New York, May 30, 2026, 10:01 (EDT)
- Fox Factory slipped 4.2% Friday, but posted a 10.8% gain for the Memorial Day-shortened week.
- U.S. exchanges are closed for the weekend, coming off a holiday shutdown on Monday earlier this week.
- Investors start June eyeing cost cuts, tariffs, debt covenants and if powersports demand can make up for softer specialty sports sales.
Fox Factory Holding Corp. shares fell hard Friday to close a turbulent, shortened week, though the suspension and sporting-goods company still finished with a double-digit weekly rise. Investors have been re-pricing the stock following the most recent earnings update.
The stock ended Friday at $18.04, off 4.2% for the session after touching $19.09 earlier in the day. Shares had closed at $16.28 last Friday. That’s a 10.8% gain for the four sessions this week after U.S. markets were shut for Memorial Day on Monday.
This is notable now since the move happened on a firm day for broad U.S. indexes. The S&P 500 was up 0.2% Friday and finished the week with a 1.4% gain. The Nasdaq Composite put on 2.4% for the week. The Russell 2000 rose 1.7% for the week, though it dropped on Friday.

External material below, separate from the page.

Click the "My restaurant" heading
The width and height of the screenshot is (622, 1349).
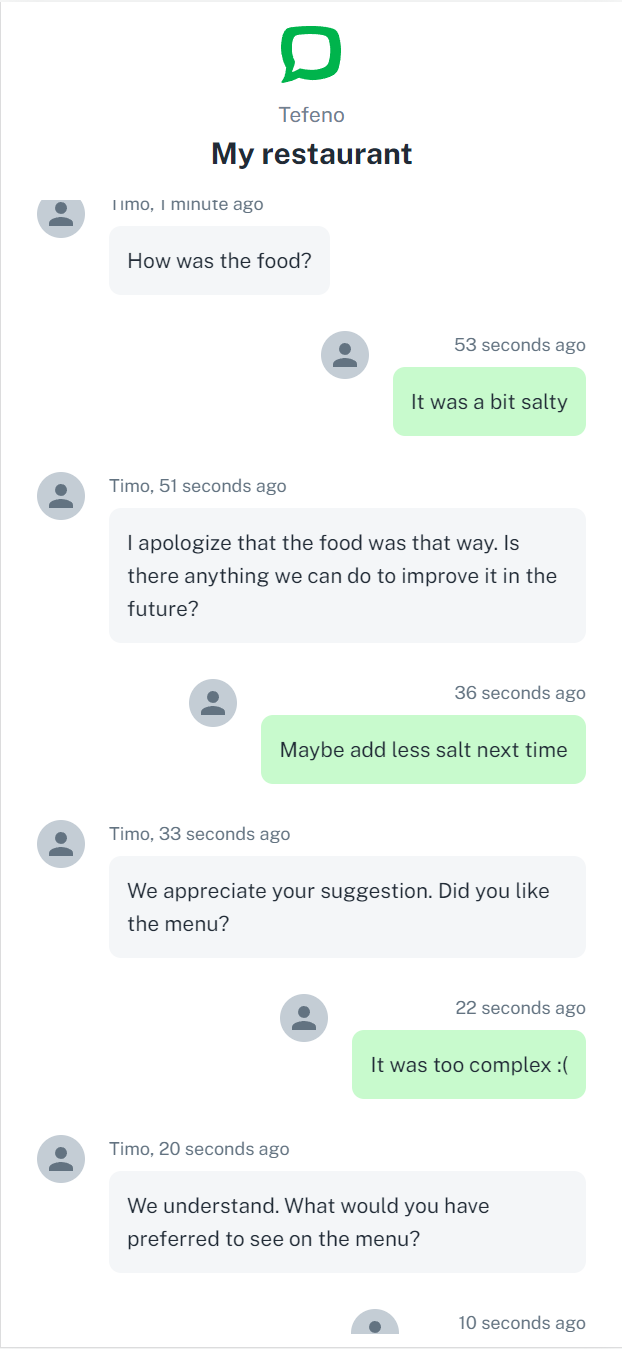[x=311, y=154]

Fox Factory hasn’t put out much fresh news for investors over the last two days. Traders are watching to see if shares can keep last week’s bounce, with the focus on Fox Factory’s May 7 results and how the stock trades into June with other consumer-discretionary and small-cap stocks.

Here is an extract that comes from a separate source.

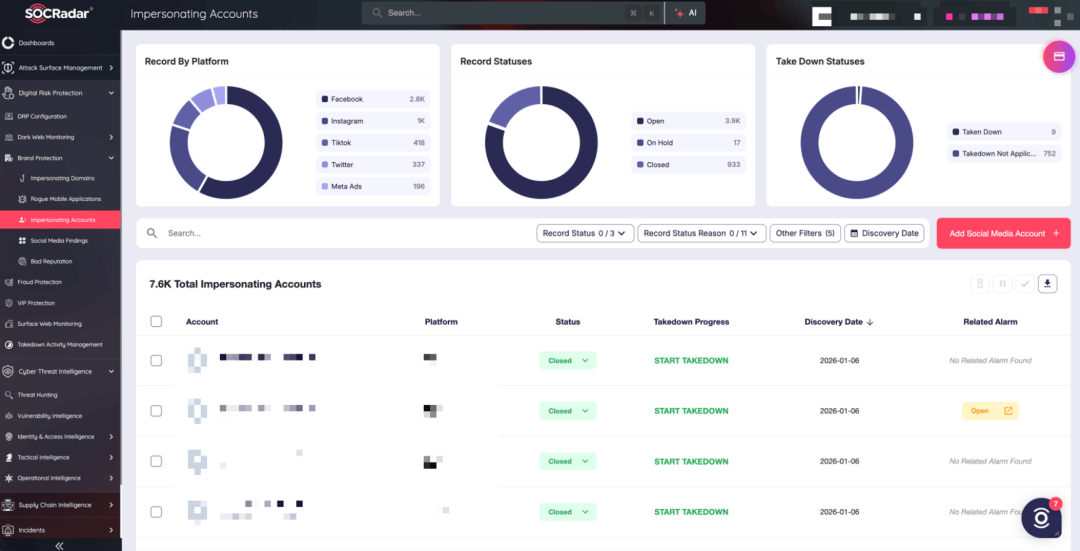The height and width of the screenshot is (551, 1080).
Task: Click the pause icon above the table
Action: coord(1002,284)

Fox Factory posted Q1 net sales of $368.7 million, a gain of 3.9% from last year. Net loss was $15.0 million, or 36 cents a share, diluted. Adjusted EBITDA came in at $35.7 million. That metric removes interest, taxes, depreciation, and amortization, plus some other items. CEO Mike Dennison said Fox is cutting costs and handling what he called a “subdued” end-market. The company kept its target of about $50 million in cost savings for fiscal 2026. Fox Factory Investor
Fox Factory Holding Corp. said sales in its Powered Vehicles Group climbed 17.4%, but Specialty Sports Group sales dropped 8.7%. The drop was linked to distributors and dealers cutting inventory and tough comparisons to last year’s advance orders. Gross margin narrowed to 28.9% from 30.9%. The company cited tariffs and product mix as factors.

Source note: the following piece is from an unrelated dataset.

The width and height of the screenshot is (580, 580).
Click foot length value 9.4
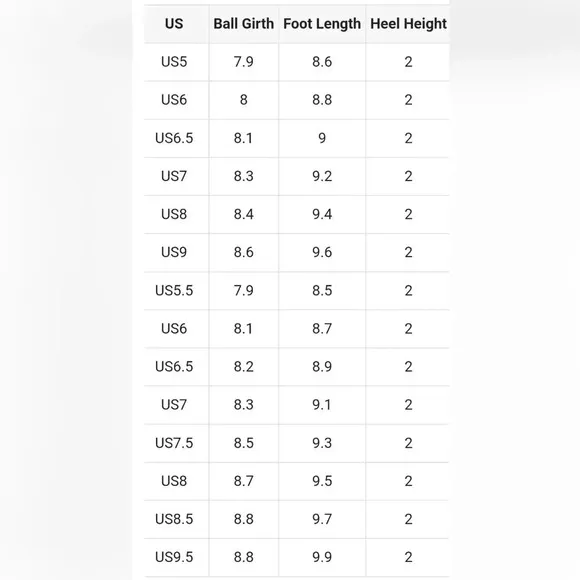pos(322,214)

Fox Factory is guiding for second-quarter net sales of $343 million to $365 million and adjusted EBITDA between $32 million and $40 million. The company is sticking with its full-year 2026 outlook for sales at $1.328 billion to $1.416 billion and adjusted EBITDA of $174 million to $203 million.
Leisure-equipment stocks traded mixed Friday after the competitive read. Polaris climbed roughly 0.8%, while Brunswick added 0.2% as marine leisure demand held up. Acushnet dipped about 0.2%. Fox Factory’s bigger drop on Friday stood out after its rise earlier in the week, pointing to a move tied more to its own shares than to sector action.
Risks remain for Fox Factory. The company’s latest quarterly filing points to tariffs, consumer spending, customer demand forecasting, supplier dependence and leverage as continuing issues. Total debt stood at $688.2 million as of April 3. A credit amendment on May 6 also tightened some covenants through a relief period ending in 2028. That leaves less cushion if demand stays weak or costs climb and the recovery falters.
Looking to next week, the main question is if buyers still see the stock as a turnaround play, or if Friday’s 4.2% drop was the first indication the rally outran the fundamentals. Markets are back open Monday, June 1.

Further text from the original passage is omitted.